_TEXT PROVIDED_
•••••

Table 46

April Foundry - Fisher's Island (Week One)

Hey folks! Permanent Backlog posted a great set of prompts to encourage worldbuilding in April over at The April Foundry. I've been posting these daily in the thread at the NSR Cauldron Discord, but I'd also like to record them here in a more permanent fashion.

I've decided to take on this challenge by filling out some information about Fisher's Island, one of the most fleshed out portions of my Jewelsea setting. It's located in the great Archipelago, a region of the setting location between the eastern and western continents in much the same way that Malaysia, Indonesia, and the Philippines stretch from Asia to Australia. That means we're a long way from the regions where Thekkish is the primary language, but the world is a big place.

Fisher’s Island is roughly the size of Cyprus, Corsica, or Crete. I’ll only expand beyond its immediate environs when scope of the question necessitates answering for the larger Jewelsea rather than the immediate region.

April 1 - Create a d6 table of biomes found in your setting.

•••••

_DATA LINES_

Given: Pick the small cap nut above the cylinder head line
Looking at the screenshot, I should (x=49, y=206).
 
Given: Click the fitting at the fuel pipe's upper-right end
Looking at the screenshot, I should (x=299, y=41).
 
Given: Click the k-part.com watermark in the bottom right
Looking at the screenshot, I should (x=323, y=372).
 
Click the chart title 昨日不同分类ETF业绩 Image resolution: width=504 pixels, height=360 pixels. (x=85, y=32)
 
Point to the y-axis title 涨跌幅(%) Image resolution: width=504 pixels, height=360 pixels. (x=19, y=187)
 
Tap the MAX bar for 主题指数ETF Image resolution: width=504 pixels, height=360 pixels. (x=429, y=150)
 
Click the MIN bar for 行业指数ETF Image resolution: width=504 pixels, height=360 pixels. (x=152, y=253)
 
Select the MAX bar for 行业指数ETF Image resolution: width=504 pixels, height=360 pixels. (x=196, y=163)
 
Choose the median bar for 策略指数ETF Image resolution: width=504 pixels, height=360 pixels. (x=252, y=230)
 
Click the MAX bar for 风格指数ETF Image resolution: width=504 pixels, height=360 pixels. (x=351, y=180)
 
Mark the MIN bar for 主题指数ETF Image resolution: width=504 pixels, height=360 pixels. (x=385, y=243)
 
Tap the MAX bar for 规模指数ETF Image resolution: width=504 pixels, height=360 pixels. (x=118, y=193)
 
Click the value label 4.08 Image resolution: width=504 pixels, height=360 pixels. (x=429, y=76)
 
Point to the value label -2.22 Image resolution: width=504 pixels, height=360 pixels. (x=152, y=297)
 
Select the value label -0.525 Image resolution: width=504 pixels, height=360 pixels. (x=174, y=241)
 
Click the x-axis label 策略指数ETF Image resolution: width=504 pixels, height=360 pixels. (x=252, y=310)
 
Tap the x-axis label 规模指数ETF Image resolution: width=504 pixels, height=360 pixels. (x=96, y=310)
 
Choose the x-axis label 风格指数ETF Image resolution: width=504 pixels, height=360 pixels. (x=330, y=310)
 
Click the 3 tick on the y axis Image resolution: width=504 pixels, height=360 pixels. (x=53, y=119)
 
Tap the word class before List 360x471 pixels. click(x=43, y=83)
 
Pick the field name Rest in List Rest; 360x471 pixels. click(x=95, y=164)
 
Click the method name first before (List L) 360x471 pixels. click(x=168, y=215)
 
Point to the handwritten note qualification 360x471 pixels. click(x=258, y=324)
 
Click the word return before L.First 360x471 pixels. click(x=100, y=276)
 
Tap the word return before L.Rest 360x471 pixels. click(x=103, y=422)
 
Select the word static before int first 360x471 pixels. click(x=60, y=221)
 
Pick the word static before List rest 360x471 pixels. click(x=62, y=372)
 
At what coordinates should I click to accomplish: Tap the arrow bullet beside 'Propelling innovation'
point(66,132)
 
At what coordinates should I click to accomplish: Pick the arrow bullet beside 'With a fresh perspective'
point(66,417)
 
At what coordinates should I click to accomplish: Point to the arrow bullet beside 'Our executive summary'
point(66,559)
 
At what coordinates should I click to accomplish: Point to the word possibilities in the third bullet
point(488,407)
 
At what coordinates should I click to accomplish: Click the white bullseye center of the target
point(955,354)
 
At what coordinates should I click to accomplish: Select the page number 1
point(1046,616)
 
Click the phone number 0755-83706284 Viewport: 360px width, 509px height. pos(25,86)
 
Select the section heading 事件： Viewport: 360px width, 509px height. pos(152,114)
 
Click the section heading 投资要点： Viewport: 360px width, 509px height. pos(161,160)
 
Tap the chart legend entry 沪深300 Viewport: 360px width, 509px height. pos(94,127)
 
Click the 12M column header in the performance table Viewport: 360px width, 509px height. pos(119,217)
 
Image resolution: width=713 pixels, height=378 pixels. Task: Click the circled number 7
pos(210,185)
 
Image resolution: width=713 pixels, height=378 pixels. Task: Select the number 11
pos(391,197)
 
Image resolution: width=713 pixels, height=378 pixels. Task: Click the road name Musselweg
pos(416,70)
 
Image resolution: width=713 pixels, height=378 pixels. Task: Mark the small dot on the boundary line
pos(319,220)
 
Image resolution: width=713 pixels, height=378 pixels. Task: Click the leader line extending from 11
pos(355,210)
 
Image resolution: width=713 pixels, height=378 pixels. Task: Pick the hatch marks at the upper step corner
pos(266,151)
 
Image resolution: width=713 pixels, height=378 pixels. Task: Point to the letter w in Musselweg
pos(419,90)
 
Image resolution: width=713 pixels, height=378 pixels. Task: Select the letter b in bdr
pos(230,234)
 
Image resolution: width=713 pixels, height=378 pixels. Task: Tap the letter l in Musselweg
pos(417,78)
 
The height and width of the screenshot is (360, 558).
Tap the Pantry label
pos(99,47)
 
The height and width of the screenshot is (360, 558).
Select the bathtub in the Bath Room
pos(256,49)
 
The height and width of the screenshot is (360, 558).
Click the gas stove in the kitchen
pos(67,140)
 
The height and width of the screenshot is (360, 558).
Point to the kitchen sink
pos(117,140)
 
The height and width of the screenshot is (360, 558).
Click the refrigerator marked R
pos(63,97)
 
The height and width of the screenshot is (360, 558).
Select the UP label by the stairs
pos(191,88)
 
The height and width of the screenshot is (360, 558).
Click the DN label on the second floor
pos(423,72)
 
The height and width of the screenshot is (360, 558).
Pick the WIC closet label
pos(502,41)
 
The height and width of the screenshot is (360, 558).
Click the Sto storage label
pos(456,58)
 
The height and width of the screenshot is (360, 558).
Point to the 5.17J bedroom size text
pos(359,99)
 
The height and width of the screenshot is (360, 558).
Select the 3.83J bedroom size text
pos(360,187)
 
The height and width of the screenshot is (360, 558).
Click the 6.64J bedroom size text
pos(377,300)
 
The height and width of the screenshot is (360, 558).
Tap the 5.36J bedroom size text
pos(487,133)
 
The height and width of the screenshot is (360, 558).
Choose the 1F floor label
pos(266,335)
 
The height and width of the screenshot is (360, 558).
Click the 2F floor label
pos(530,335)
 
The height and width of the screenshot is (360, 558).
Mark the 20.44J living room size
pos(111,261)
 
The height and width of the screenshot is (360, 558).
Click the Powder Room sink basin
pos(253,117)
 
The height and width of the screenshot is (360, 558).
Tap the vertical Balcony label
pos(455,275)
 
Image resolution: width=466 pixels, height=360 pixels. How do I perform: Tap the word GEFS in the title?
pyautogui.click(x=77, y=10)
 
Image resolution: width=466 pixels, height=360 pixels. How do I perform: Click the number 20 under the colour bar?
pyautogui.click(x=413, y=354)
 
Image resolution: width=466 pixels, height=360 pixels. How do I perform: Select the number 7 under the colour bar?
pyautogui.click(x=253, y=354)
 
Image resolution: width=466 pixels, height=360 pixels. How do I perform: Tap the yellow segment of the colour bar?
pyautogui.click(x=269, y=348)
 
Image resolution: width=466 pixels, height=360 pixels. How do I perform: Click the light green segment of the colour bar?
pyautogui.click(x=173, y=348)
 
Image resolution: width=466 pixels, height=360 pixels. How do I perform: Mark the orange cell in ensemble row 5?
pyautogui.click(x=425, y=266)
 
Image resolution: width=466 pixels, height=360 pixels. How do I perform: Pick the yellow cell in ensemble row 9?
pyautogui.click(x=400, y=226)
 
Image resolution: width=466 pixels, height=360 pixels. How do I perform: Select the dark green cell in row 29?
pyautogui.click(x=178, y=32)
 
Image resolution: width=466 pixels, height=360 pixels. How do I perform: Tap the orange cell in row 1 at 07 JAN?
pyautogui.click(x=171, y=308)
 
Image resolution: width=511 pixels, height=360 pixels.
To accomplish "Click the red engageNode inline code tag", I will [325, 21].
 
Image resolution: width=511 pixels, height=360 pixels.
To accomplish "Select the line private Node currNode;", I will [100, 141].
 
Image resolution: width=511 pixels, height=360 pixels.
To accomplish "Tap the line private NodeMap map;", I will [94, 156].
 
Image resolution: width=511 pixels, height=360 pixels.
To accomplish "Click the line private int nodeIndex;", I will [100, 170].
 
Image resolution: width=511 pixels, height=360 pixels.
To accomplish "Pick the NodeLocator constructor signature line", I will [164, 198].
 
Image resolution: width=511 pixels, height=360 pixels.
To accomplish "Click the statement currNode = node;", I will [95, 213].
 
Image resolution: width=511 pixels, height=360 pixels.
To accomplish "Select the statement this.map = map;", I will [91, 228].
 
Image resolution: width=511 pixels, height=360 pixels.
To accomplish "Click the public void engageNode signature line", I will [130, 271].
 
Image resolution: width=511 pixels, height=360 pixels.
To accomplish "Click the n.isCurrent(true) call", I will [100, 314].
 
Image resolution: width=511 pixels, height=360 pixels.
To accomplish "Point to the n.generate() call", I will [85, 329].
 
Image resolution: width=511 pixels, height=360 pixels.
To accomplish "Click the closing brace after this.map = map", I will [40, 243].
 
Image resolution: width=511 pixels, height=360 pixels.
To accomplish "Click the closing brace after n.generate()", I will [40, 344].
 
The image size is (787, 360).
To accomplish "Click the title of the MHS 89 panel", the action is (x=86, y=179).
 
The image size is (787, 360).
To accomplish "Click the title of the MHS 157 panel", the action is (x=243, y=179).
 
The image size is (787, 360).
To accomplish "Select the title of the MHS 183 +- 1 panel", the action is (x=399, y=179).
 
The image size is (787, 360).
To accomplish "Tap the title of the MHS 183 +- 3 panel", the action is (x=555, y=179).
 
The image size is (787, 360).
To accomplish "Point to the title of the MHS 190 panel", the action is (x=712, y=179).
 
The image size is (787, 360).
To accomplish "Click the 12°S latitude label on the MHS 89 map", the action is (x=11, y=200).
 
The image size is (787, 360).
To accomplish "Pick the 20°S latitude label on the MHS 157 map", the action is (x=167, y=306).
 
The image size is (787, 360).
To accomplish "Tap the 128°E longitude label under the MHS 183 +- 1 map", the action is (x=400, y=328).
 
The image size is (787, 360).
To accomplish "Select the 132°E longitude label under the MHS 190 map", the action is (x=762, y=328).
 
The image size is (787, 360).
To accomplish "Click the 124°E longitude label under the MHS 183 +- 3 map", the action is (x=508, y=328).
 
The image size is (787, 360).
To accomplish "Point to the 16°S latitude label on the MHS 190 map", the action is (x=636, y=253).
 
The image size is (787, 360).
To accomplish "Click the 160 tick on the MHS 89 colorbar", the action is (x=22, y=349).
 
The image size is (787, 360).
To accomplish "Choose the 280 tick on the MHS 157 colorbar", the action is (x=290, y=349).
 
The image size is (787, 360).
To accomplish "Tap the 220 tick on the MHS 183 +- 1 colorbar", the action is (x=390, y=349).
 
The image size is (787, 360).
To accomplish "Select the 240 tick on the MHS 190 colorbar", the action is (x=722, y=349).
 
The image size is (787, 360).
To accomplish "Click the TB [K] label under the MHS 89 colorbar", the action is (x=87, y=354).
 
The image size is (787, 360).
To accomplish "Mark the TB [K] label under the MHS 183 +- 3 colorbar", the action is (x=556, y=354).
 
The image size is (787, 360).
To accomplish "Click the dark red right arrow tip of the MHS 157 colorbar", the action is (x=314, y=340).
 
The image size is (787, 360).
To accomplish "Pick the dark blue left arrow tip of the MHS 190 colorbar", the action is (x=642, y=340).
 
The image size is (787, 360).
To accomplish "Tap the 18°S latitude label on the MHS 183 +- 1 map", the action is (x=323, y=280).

•••••

_JOBS_
1 – Rewrite the worldbuilding post, starting at the words "April Foundry - Fisher's" and ending after "a big place.", substituting "Island Chain" for "Archipelago".
2 – Continue the worldbuilding post about Fisher's Island from the point where it stops.
The lines have no connection to the worldbuilding post.

_TASK ANSWERS_
1 –
April Foundry - Fisher's Island (Week One)

Hey folks! Permanent Backlog posted a great set of prompts to encourage worldbuilding in April over at The April Foundry. I've been posting these daily in the thread at the NSR Cauldron Discord, but I'd also like to record them here in a more permanent fashion.

I've decided to take on this challenge by filling out some information about Fisher's Island, one of the most fleshed out portions of my Jewelsea setting. It's located in the great Island Chain, a region of the setting location between the eastern and western continents in much the same way that Malaysia, Indonesia, and the Philippines stretch from Asia to Australia. That means we're a long way from the regions where Thekkish is the primary language, but the world is a big place.

2 –
  1. Salt mangroves - located in the estuary of the central river system, these contain mangrove palm plantations in the more hospitable regions and are filled with saltwater crocodiles and worse in the wilder areas
  2. Terraced farms - covering the whole of the river valley, these provide the majority of the food supply on Fisher’s Island. Sweet potatoes and plantains are the most common crops
  3. Western hills - the rains fall on one side of the hills, while the other is dry. They gradually rise to the north until reaching the 2,000+ meter peak of the island’s greatest mountain
  4. Iron mines - Metal City, located on the fishhook shaped bay that gives the island its name, is surrounded by ore deposits so rich that the rivers and streams of the area are often stained red-brown
  5. Pearl swamps - these brackish swamps located below the mountain are dotted by fishing villages and one small port town. Swamp oysters provide both food and the occasional pearl, while more intensive pearl diving occurs in clearer waters near the port
  6. The City of the First Moment - a great edifice of the old empire, a city sunken into the rock of the mountain itself. Its various entrances dot the nearly 1000 meter cliff face

April 2 - Choose one or two words and describe how they represent the tone of your setting.

April 3 - Describe how common, if at all, magic (or supernatural phenomena) is in your setting.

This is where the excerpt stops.